(Entries listed in a dataset)
---+---

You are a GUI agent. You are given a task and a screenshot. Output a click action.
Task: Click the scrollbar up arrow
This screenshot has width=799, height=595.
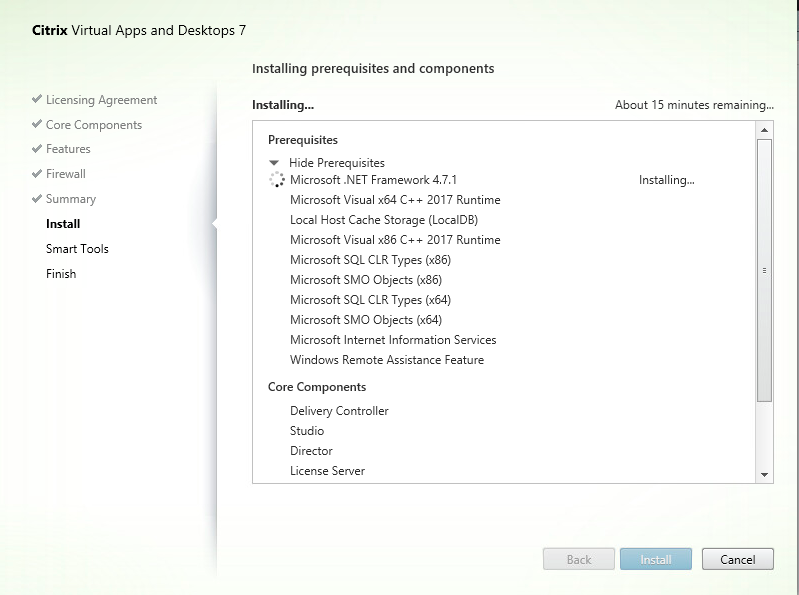[764, 130]
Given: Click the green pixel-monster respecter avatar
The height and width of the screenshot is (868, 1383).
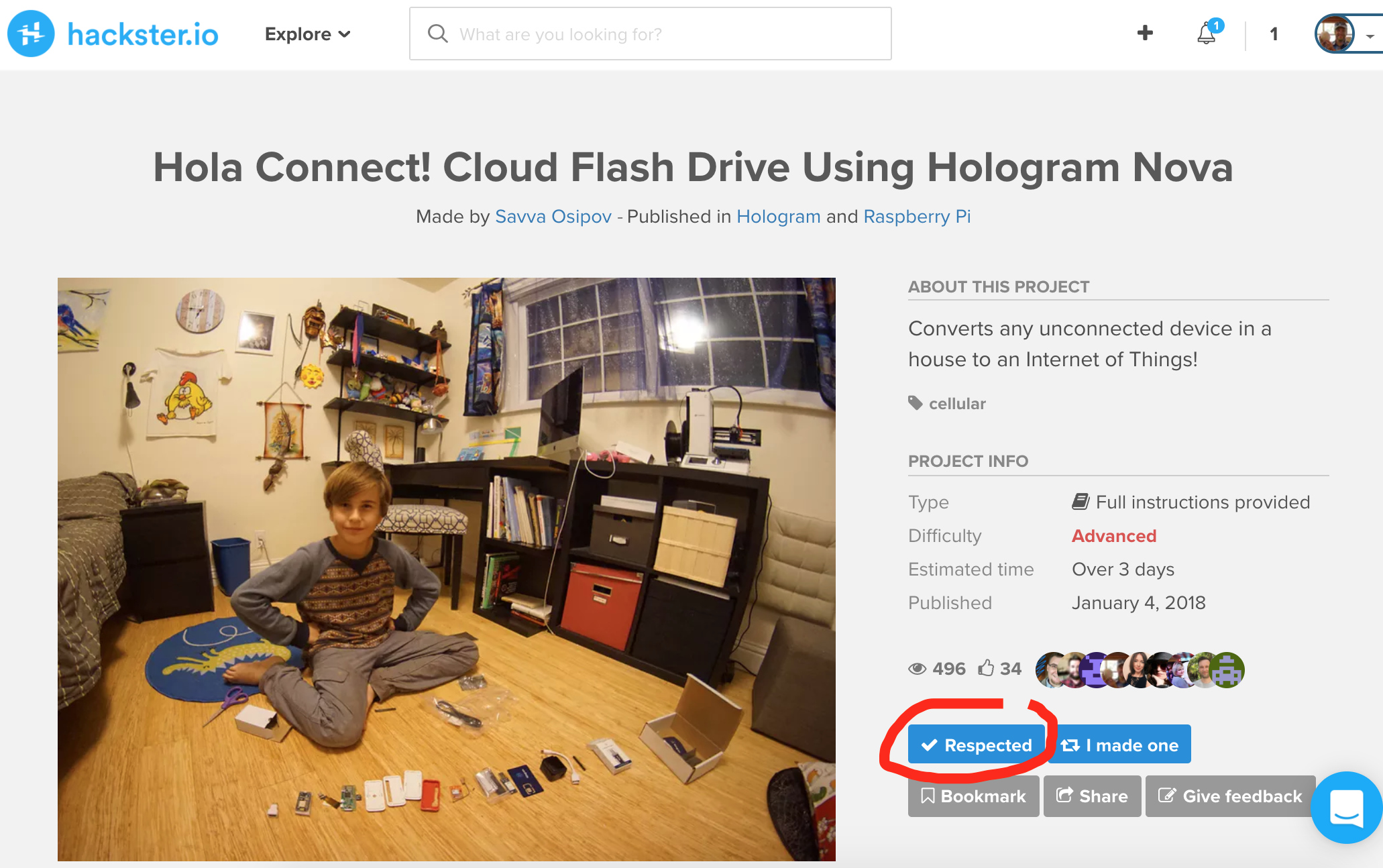Looking at the screenshot, I should tap(1227, 669).
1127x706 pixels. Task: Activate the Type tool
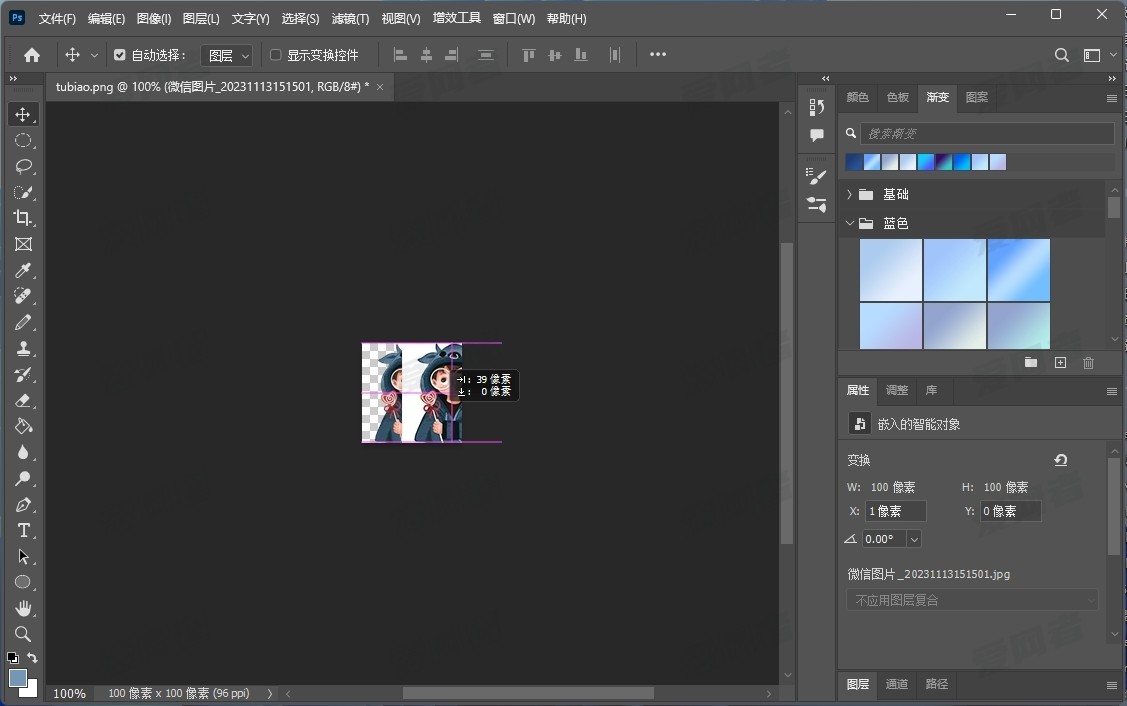23,531
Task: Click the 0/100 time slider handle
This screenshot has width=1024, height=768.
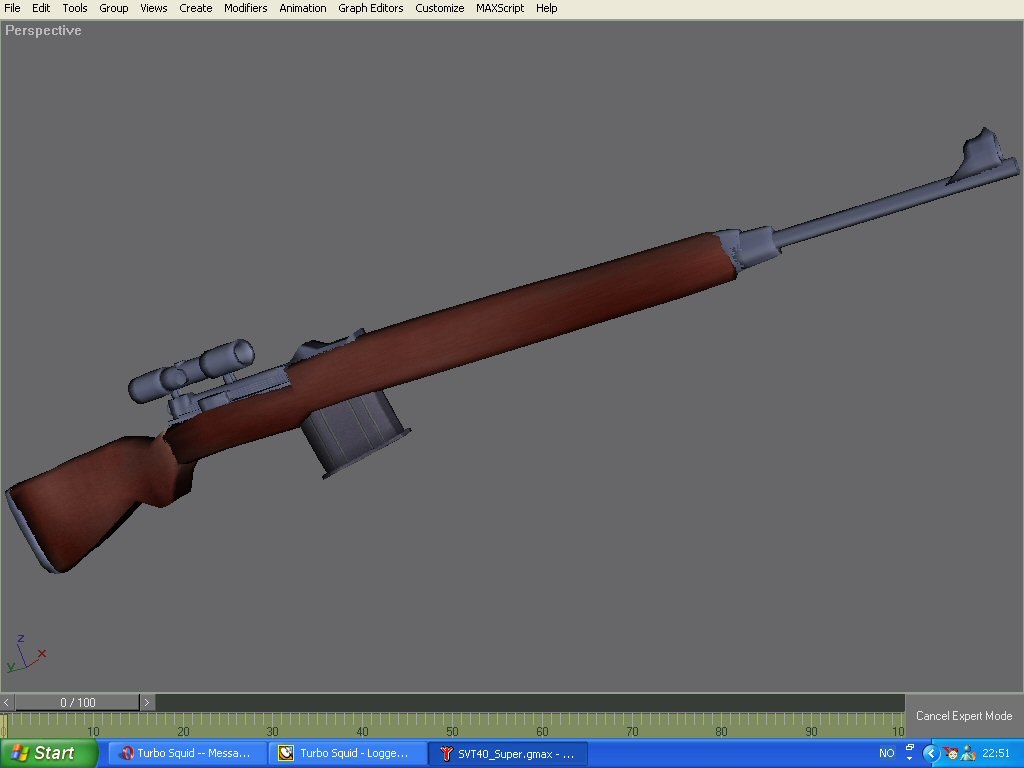Action: tap(75, 702)
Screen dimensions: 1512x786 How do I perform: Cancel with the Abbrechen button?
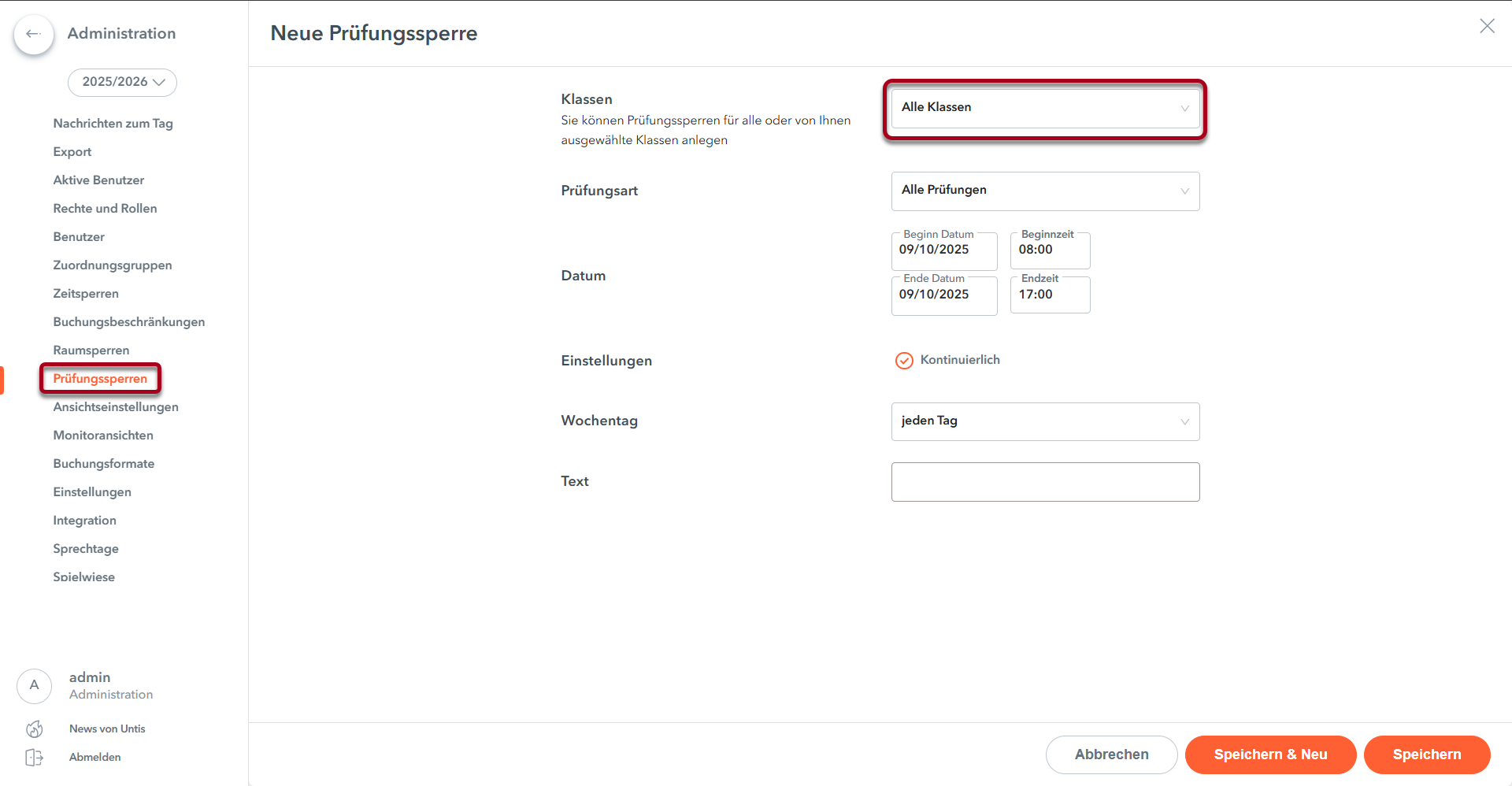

---+---

Task objective -
Starting at the line that contains "Task: Click the 0/100 time slider handle" and ending at the last of the entries, switch "handle" to "knob" and give those lines again with nothing else changed. Leave the pictures out of your answer.

Output for this exercise -
Task: Click the 0/100 time slider knob
This screenshot has width=1024, height=768.
Action: tap(75, 702)
Screen dimensions: 1512x786 How do I perform: Cancel with the Abbrechen button?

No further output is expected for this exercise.